> YOUR INSTRUCTIONS
The records come next. Copy all of them exactly.

(Stored data entries)
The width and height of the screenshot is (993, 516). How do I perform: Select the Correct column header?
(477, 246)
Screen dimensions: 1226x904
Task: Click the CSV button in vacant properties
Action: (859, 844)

> PROBLEM SOLUTION
The width and height of the screenshot is (993, 516). How do I perform: Select the Correct column header?
(477, 246)
Screen dimensions: 1226x904
Task: Click the CSV button in vacant properties
Action: (859, 844)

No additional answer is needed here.